AIM: Begin at the line in the records that contains "You are a computer-use" and stop after the line that contains "Action: coord(250,115)", then reproduce those lines verbatim. Leave the pictures out of the answer.

MATERIALS PROVIDED:

———

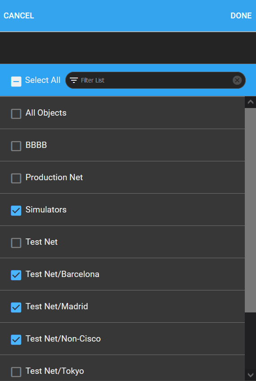This screenshot has width=256, height=381.
Task: Enable the Production Net checkbox
Action: click(16, 178)
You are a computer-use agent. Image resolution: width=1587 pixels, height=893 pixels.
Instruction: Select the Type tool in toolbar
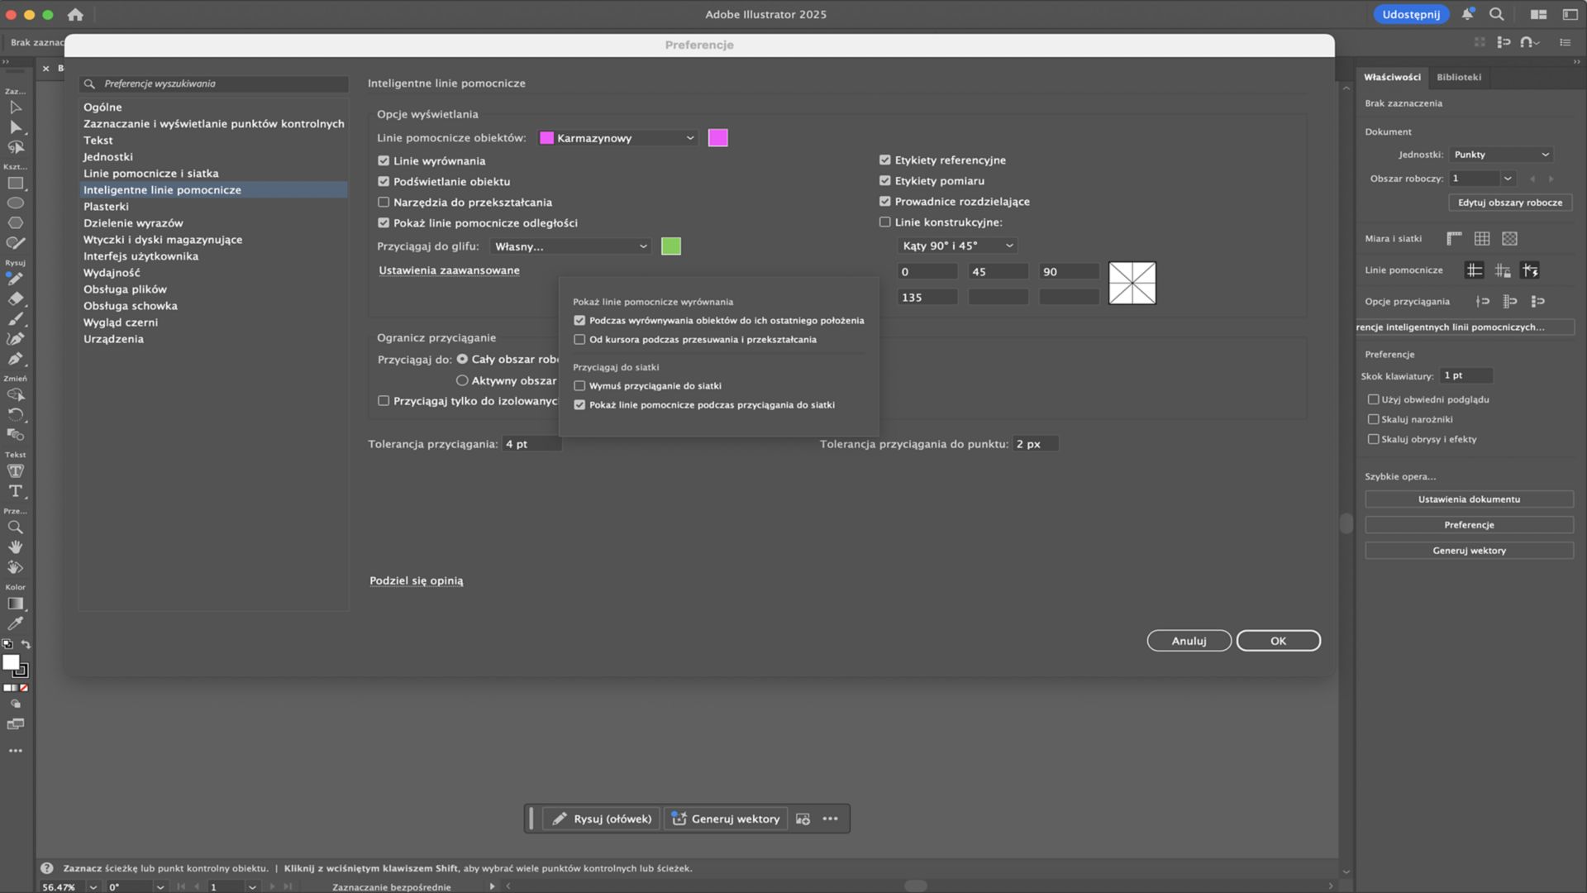[15, 491]
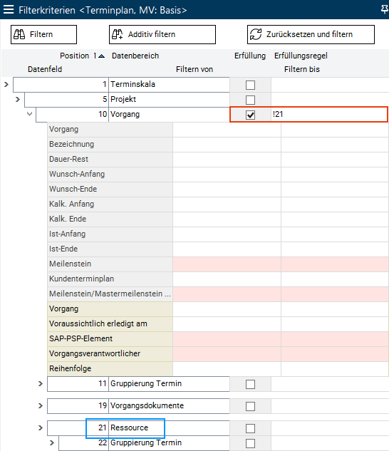Viewport: 389px width, 451px height.
Task: Uncheck the Vorgang Erfüllung checkbox
Action: coord(250,115)
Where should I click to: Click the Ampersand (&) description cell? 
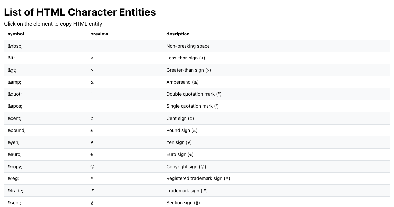183,82
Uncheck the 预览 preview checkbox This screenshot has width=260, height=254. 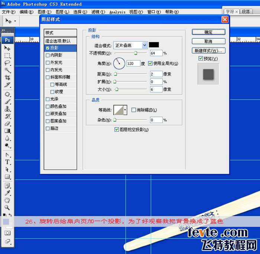point(201,59)
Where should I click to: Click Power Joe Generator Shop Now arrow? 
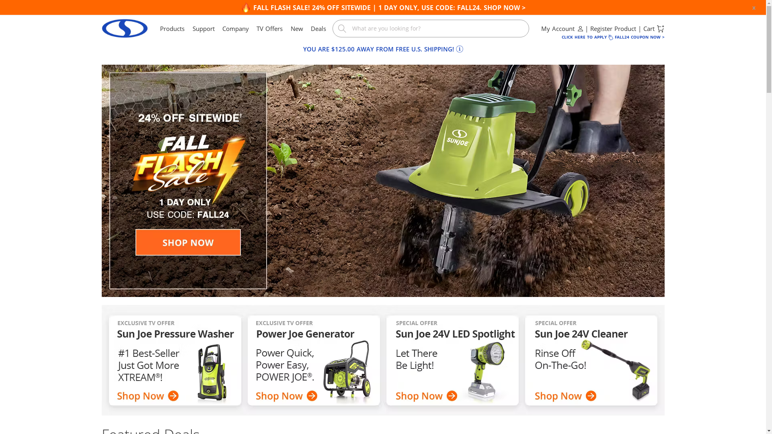[312, 396]
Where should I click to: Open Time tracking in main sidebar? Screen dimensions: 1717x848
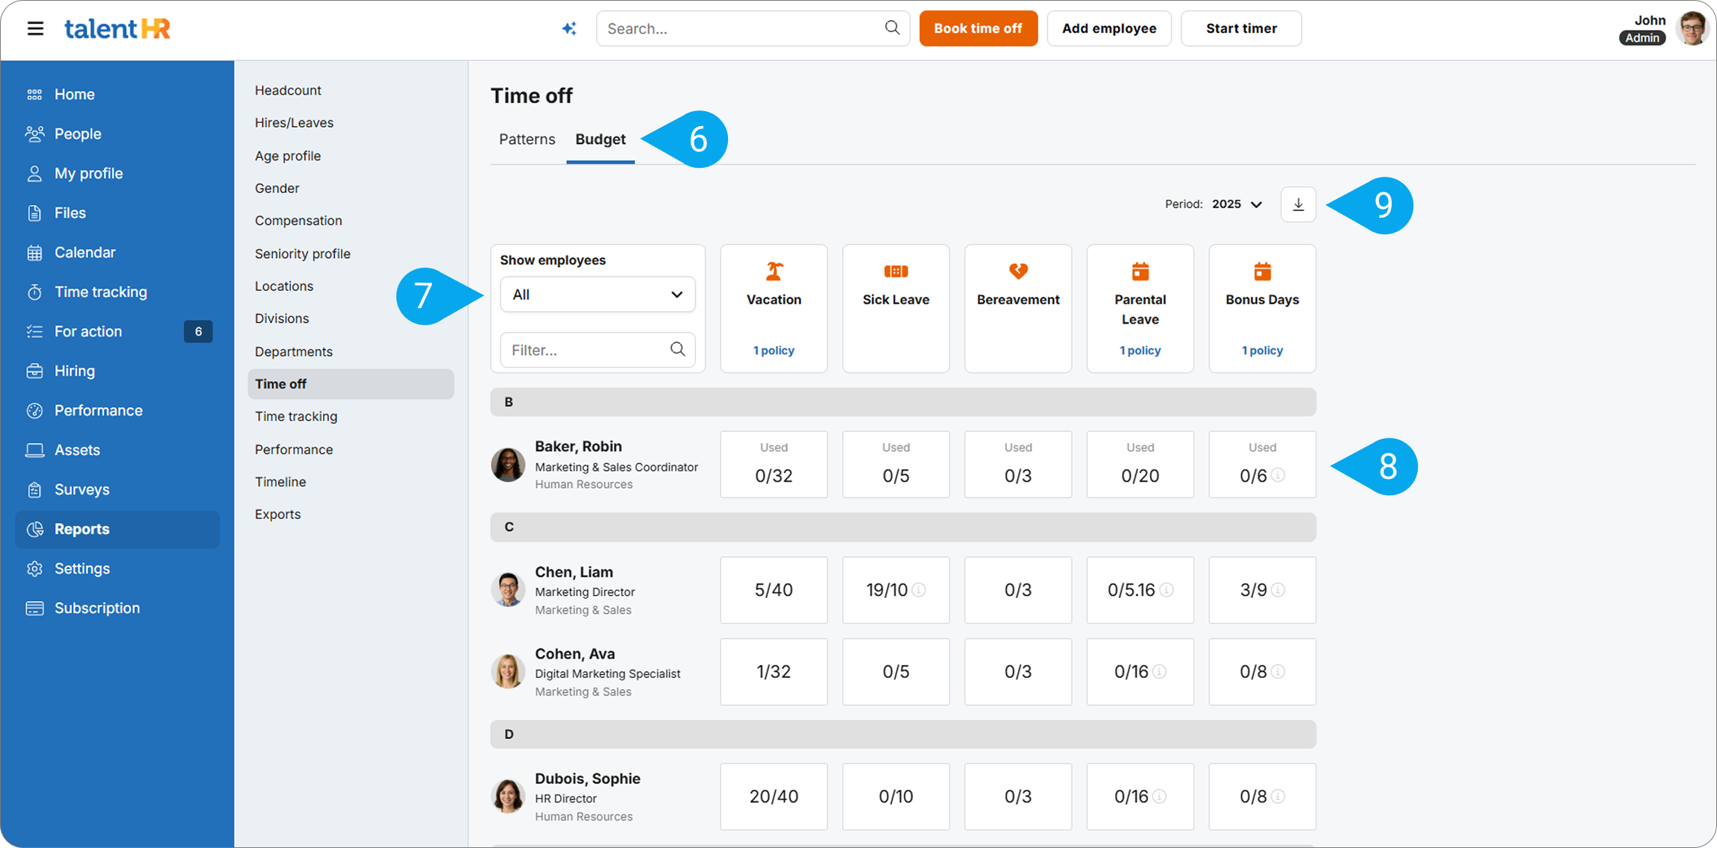tap(100, 292)
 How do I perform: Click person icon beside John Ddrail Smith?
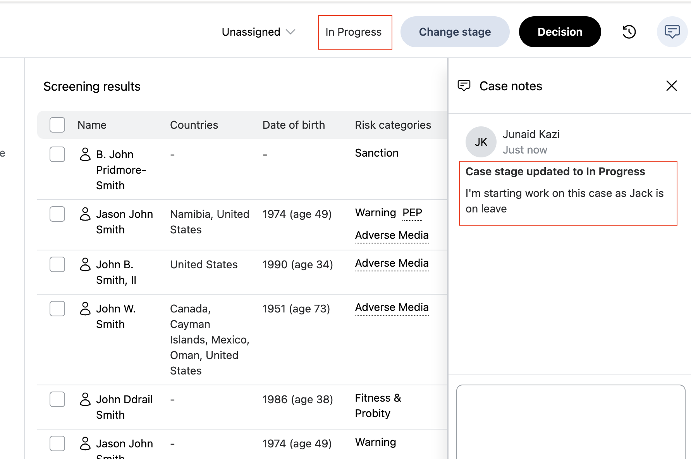tap(85, 399)
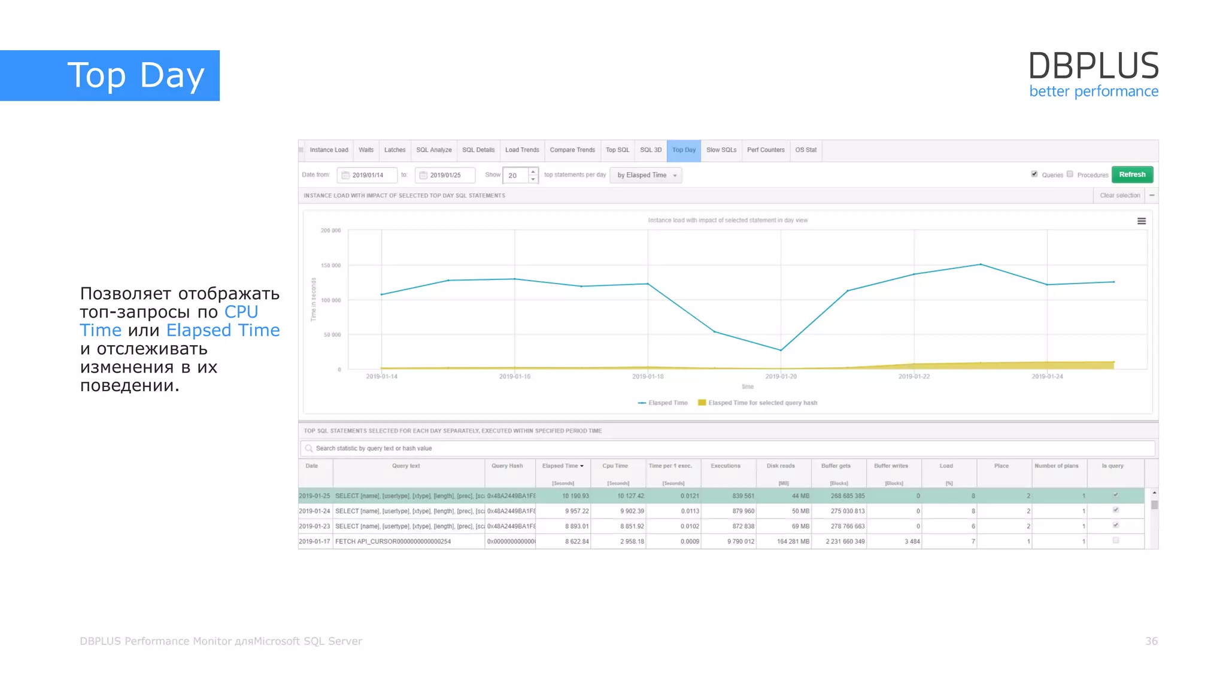
Task: Collapse instance load panel with minus icon
Action: point(1152,196)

———

THE RESPONSE:
You are a computer-use agent. Image resolution: width=1587 pixels, height=893 pixels.
Instruction: Select the Type tool in toolbar
[15, 491]
Viewport: 389px width, 451px height.
Task: Uncheck the Vorgang Erfüllung checkbox
Action: coord(250,115)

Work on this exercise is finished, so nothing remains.